We’ve also made it easy to “split” text into multiple segments using TEXTSPLIT. Each text segment is then automatically spilled into its own cell through the magic of dynamic arrays.
• TEXTBEFORE – Returns text that’s before delimiting characters
• TEXTAFTER – Returns text that’s after delimiting characters
• TEXTSPLIT – Splits text into rows or columns using delimiters
Array Manipulation Functions
Since the release of dynamic arrays in 2019, we’ve seen a large increase in the usage of array formulas. To make it easier to build compelling spreadsheets using dynamic arrays, we are releasing a collection of 11 new array manipulation functions.
It can be challenging to combine data, especially when their sources are flexible in size. With VSTACK and HSTACK, you can easily combine dynamic arrays, stacking your data vertically or horizontally.
It has been challenging to change the “shape” of data in Excel, especially from arrays to lists and vice versa.
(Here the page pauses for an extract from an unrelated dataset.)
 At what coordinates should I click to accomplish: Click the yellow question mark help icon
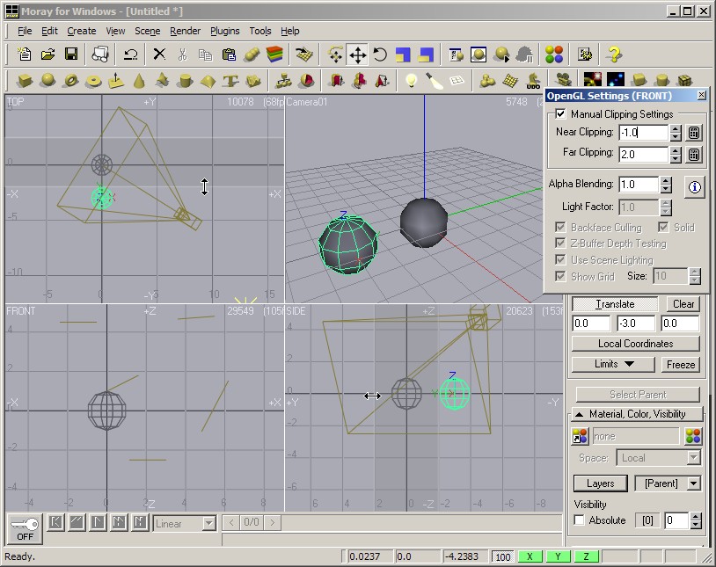[x=614, y=55]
If you find yourself with a two-dimensional array that you would like to convert to a simple list, use TOROW and TOCOL to convert a 2D array into a single row or column of data.
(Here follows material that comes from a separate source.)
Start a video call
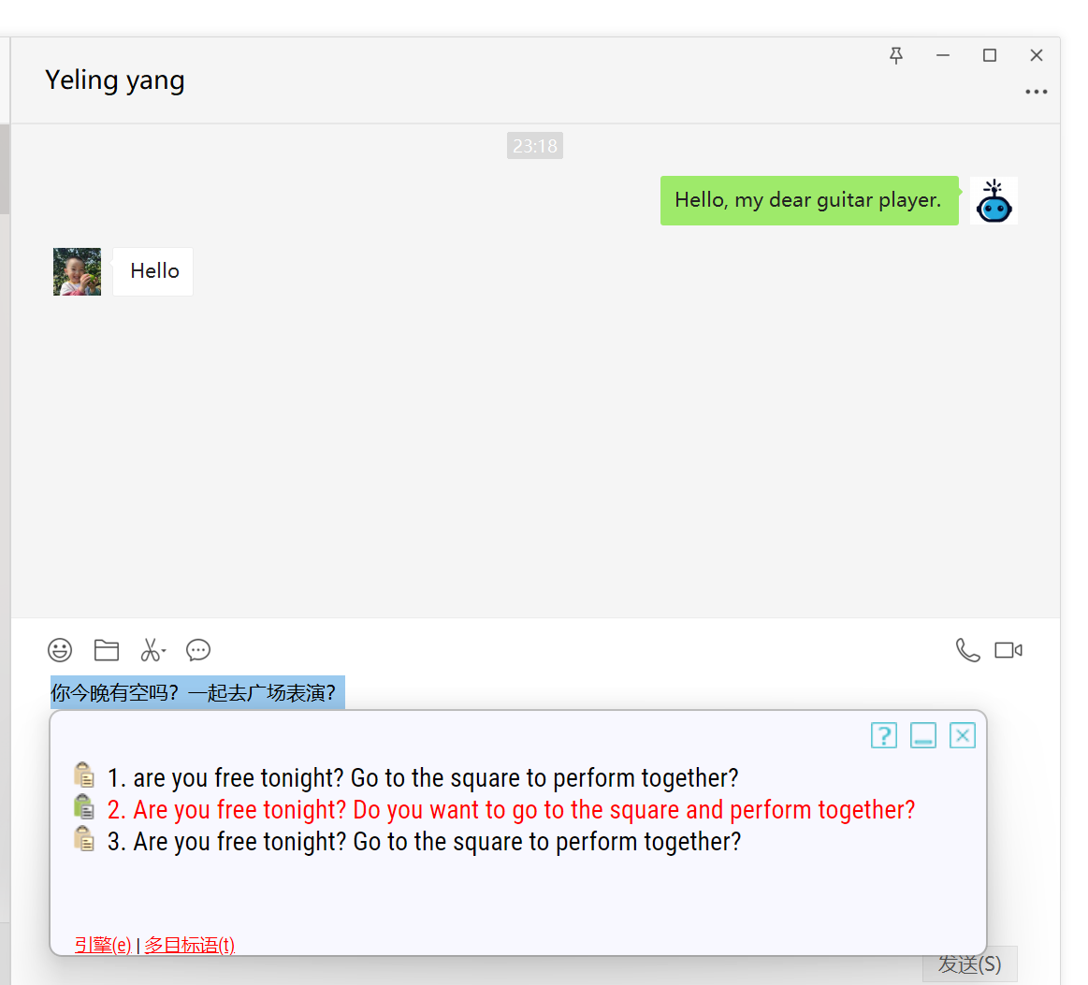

Using the WRAPROWS and WRAPCOLS functions, do the opposite: create a 2D array of a specified width or height by “wrapping” data to the next line (just like the text in this document) once your chosen width/height limit is reached.
- TOROW – Returns the array as one row
- TOCOL – Returns the array as one column
- WRAPROWS – Wraps a row array into a 2D array
- WRAPCOLS – Wraps a column array into a 2D array
Arrays too large? No problem. Enter the TAKE and DROP functions! They enable you to reduce your arrays by specifying the number of rows to keep or remove from the start or end of your array.
Similarly, using CHOOSEROWS or CHOOSECOLS, you can pick specific rows or columns out of an array by their index.
EXPAND allows you to grow an array to the size of your choice—you just need to provide the new dimensions and a value to fill the extra space with.
- TAKE – Returns rows or columns from array start or end
- DROP – Drops rows or columns from array start or end
- CHOOSEROWS – Returns the specified rows from an array
- CHOOSECOLS – Returns the specified columns from an array
- EXPAND – Expands an array to the specified dimensions
Scenarios to try
- Use “ “ (space) as a delimiter with TEXTBEFORE to extract the first name and TEXTAFTER to extract the last name
- Use TEXTSPLIT to separate the names into an array with “ “ (space) as a delimiter
When you want to combine two ranges of data:
- Use VSTACK to combine two ranges of data vertically
- Use HSTACK to combine two ranges horizontally
These functions are currently available to users running Beta Channel, Version 2203 (Build 15104.20004) or later on Windows and Version 16.60 (Build 22030400) or later on Mac.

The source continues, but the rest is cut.